Authors: Jason McGuiness, Colin Egan, Guang Gao

Abstract:


There is an ever widening gap between CPU speed and memory speed, resulting in a 'memory wall' where the time for memory accesses dominate performance.
Cellular architectures, such as the Cyclops family, have been developed to overcome this 'memory wall' by implementing processors-in-memory (PIM) on the
same chip. PIM architectures achieve high performance by increasing the bandwidth of processor-memory communication and reducing latency. In this paper we
introduce DIMES (the Delaware Iterative Multiprocessor Emulation System) which is being developed by CAPSL at the University of Delaware, as a hardware
validation tool for cellular architectures. The version of DIMES used in this paper is a simplified hardware implementation of the Cyclops-64 cellular
architecture developed at the IBM T. J. Watson Research Center. Since DIMES is a hardware validation tool, its hardware implementation is constrained to a
dual processor where each processor has four thread units.

DIMES memory is restricted to 16K of local scratch-pad memory per processor and 64K global shared memory.

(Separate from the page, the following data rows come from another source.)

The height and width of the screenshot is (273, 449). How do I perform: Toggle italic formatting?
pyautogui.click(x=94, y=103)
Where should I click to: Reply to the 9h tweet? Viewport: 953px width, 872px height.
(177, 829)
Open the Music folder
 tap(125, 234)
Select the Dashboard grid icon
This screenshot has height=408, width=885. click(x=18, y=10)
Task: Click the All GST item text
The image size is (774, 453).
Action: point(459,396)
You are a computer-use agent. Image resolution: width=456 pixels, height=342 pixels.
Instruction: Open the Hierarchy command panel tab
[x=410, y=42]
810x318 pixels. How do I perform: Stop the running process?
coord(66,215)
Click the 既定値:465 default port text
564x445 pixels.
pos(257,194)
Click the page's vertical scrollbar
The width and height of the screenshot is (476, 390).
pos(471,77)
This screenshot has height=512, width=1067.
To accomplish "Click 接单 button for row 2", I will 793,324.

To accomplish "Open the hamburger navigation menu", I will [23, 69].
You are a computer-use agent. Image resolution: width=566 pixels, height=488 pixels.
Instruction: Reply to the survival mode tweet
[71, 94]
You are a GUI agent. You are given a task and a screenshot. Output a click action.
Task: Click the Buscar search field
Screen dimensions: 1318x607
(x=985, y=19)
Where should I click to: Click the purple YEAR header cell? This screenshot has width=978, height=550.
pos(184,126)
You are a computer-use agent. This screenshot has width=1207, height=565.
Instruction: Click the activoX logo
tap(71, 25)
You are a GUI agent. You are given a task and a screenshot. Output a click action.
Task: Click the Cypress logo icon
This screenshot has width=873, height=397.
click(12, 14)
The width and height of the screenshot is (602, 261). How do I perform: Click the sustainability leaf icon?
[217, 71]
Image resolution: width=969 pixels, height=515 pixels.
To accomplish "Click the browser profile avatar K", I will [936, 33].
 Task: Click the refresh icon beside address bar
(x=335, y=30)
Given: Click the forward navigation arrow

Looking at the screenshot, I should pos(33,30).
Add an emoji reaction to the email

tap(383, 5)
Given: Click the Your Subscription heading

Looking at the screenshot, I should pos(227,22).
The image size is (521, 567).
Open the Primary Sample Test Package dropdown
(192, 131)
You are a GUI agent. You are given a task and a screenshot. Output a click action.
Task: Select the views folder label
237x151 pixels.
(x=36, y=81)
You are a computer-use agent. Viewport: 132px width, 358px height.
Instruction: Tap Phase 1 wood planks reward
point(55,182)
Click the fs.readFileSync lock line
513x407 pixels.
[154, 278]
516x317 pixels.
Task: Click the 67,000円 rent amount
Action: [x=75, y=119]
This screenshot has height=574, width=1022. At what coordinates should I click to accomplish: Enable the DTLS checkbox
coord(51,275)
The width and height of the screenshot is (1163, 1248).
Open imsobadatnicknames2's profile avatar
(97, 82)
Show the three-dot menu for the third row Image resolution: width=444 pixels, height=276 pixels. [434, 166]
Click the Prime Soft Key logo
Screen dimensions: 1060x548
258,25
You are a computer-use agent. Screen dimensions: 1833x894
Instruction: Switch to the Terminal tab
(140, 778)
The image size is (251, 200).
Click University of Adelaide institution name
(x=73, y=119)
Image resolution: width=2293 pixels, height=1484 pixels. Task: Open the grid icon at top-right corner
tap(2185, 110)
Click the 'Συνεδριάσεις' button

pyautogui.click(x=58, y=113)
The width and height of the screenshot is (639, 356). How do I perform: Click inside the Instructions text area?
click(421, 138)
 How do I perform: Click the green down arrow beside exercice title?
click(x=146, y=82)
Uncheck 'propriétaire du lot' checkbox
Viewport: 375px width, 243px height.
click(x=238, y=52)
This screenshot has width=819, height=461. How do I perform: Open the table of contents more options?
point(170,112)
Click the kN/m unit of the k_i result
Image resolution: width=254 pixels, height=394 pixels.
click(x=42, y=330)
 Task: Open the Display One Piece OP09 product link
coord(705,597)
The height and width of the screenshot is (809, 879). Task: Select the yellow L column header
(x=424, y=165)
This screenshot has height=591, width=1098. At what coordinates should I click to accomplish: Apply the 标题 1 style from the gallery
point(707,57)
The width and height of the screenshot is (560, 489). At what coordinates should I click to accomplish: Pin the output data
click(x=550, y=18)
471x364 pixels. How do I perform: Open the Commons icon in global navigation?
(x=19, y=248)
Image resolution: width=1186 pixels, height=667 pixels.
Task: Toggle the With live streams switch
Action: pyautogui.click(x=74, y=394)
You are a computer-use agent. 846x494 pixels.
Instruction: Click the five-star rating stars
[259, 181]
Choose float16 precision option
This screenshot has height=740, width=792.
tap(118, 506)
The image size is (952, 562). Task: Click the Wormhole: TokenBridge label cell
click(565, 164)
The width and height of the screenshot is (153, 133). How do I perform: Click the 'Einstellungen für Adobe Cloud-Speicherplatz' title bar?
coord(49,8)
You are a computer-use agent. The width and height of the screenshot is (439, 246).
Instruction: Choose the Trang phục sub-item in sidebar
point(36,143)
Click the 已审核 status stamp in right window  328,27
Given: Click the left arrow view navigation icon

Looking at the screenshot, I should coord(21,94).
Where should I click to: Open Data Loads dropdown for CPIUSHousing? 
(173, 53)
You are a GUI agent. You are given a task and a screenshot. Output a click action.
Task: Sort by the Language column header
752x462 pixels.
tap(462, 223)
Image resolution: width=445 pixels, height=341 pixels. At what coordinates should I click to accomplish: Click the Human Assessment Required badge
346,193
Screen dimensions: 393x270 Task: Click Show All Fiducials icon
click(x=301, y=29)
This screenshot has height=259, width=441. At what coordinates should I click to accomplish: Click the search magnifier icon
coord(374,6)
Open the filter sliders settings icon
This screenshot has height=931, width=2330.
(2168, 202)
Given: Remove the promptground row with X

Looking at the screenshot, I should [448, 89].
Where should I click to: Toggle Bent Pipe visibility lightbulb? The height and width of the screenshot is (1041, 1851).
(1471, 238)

Additionally DIMES is linked to a host computer for I/O.We have chosen to use a Mandelbrot-set generator (written in C++) with a work-stealing algorithm as our metric to evaluate the programming model on DIMES.
The Mandelbrot-set generator has been threaded, and the work-stealing algorithm achieves load balancing between the DIMES' threads. The Mandelbrot example
demonstrates the effective use of DIMES' threads, the effective use of DIMES scratch-pad memory and the effective use DIMES global memory in its CRTS
environment. The results of the study are highly promising and show that DIMES is an ideal hardware tool for validating future Cyclops enhancements.